══ SELECTED PASSAGE ══

3. The Evolution of Cells

3.4 The Appearance of the Metazoa

It is highly unlikely that large amounts of free oxygen in the atmosphere of the earth could have been produced before the advent of oxygen-producing blue-green algae. The only significant abiotic source of atmospheric oxygen is provided by the decomposition of water vapor into hydrogen and oxygen in the upper atmosphere by sunrays, followed by the escape of hydrogen to space. However, few of the freed hydrogen atoms are blown off. Most of them recombine to form water, leaving no free oxygen.

Furthermore, the primitive earth was warmer than today and volcanic sources of hydrogen were great enough to significantly deplete the atmosphere of all the free oxygen it contained.

The advent of photosynthesis about 2.5 billion years ago introduced a new source of atmospheric oxygen, which presumably increased with time while the volcanic hydrogen source decreased because the interior of the earth cooled down. Eventually came a time when the rate of release of oxygen into the atmosphere exceeded the rate of release of the hydrogen. This transition from a reducing atmosphere to an oxidizing one could have been quite rapid on the geological time scale and has been dated around 2.5 billion years ago.

The variable response of bacteria to ambient oxygen is consistent with the view that they evolved in response to a rising oxygen tension. By contrast, eukaryotes are all aerobes. There is no eukaryotic animal or plant that completes its entire life cycle in the total absence of oxygen. The few exceptions, such as yeasts or unicellular eukaryotic flagellate parasites of the intestines of termites, seem to derive from aerobic ancestors and require metabolites such as unsaturated fatty acids and sterols, made by oxygen-utilizing pathways, sometimes provided by the termite hosts or present in the diets of these hosts.

The conclusion to be drawn is that the appearance of eukaryotes was dependent on the presence of an oxidizing atmosphere but there is no evidence that the mere appearance of molecular atmospheric oxygen was sufficient to provide for the appearance of multicellular eukaryotic organisms. Several hundred million years elapsed between the appearance of both an oxidizing atmosphere and eukaryotic unicellular organisms on one hand and that of abundant Metazoan fossils at the end of the Precambrian era on the other hand.

═══
══ GIVEN DATA ══

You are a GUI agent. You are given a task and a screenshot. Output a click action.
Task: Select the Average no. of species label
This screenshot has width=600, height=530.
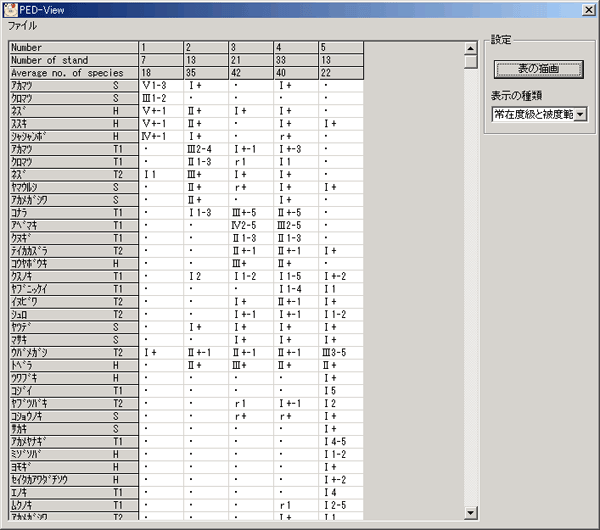click(x=72, y=73)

═══

**WHAT YOU WILL DO**
(a) According to the section on the appearance of the Metazoa, about when did photosynthesis begin?
(b) Write the next part of the section on the appearance of the Metazoa, picking up after its final sentence.
The listing has no role here.

**RESULTS OF THE TASKS**
(a) About 2.5 billion years ago.

(b)
The late appearance of the metazoa cannot either be convincingly explained by a selective pressure of ultraviolet light because ozone appeared well before that and also because protection against lethal UV light was devised by prokaryotes and thus apparently relatively easily obtainable. An unprotected microorganism exposed to full sunlight would be killed in a matter of seconds. Ethane, ammonia, water vapor, nitrogen or carbon cannot provide an ultraviolet screen. Pure water absorbs only weakly in the ultraviolet. In an ozone-free atmosphere, at least a meter of water is needed to protect unshielded organisms. Besides growth at a safe depth of water, prokaryotic organisms have devised a number of biological mechanisms to protect themselves from UV damage. These consist in nucleic acid repair systems, of growth among solutions of nitrites and nitrates that protect against UV light damage, by growth in mats (stromatolites). Yet, these protective mechanisms devised by prokaryotic cells had little effect on the later origin and evolution of eukaryotic cells.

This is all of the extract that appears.